Those who know Kurt Vonnegut as one of America's most beloved and influential writers will be surprised and delighted to discover that he was also a gifted graphic artist. This book brings together the finest examples of his funny, strange, and moving drawings in an inexpensive, beautifully produced gift volume for every Vonnegut fan.
Kurt Vonnegut's daughter Nanette introduces this volume of his never before published drawings with an intimate remembrance of her father. Vonnegut always drew, and many of his novels contain sketches. Breakfast of Champions (1973) included many felt-tip pen drawings, and he had a show in 1983 of his drawings at New York's Margo Feiden Gallery, but really got going in the early 1990s when he became acquainted with the screenprinter Joe Petro III, who became his partner in making his colorful drawings available as silkscreens.
With a touch of cubism, mixed with a Paul Klee gift for caricature, a Calder-like ability to balance color and line, and more than a touch of sixties psychedelic sensibility, Vonnegut's aesthetic is as idiosyncratic and defiant of tradition as his books. While writing came to be more onerous in his later years, making art became his joyful primary activity, and he made drawings up until his death in 2007. This volume, and aplanned touring exhibition of the drawings, will introduce Vonnegut's legion of fans to an entirely new side of his irrepressible creative personality.
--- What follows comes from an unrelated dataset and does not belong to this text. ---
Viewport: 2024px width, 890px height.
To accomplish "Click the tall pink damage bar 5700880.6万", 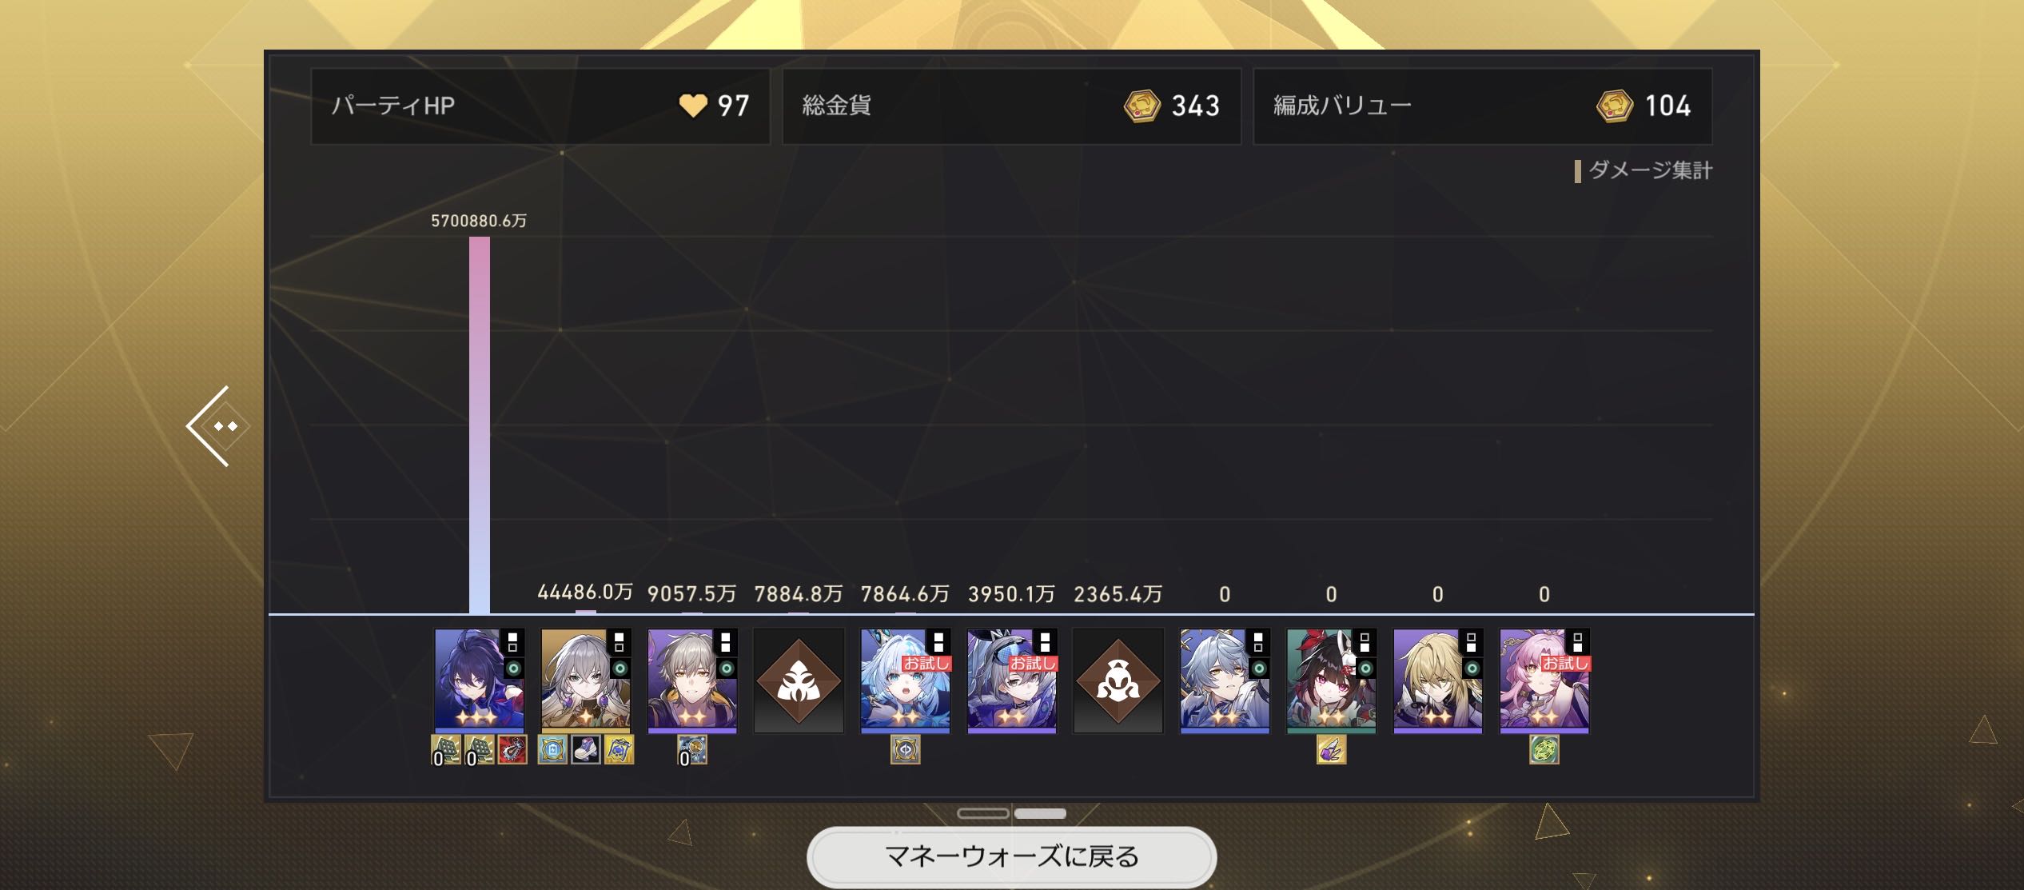I will (x=480, y=425).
Kurt Vonnegut is a unique voice in the American canon-a writer whose works are hard to categorize, often straddling the space between literature and science fiction, and filled with cutting satire and dark humor. Like Mark Twain before him, Vonnegut's reputation and impact on American writing and reading will continue to grow steadily and increase in relevance as new insights are made.Vonnegut was born in 1922 in Indianapolis, and studied at the University of Chicago and the University of Tennessee. In the Second World War, he became a German prisoner of war and was present during the bombing of Dresden. This experience provided inspiration for his most successful and influential novel, Slaughterhouse-Five. Vonnegut-admired as much for his views and his "Vonnegutisms" as for his publications-wrote extensively in many forms, including novels, short stories, essays, plays, articles, speeches, and correspondence, some of which was published posthumously.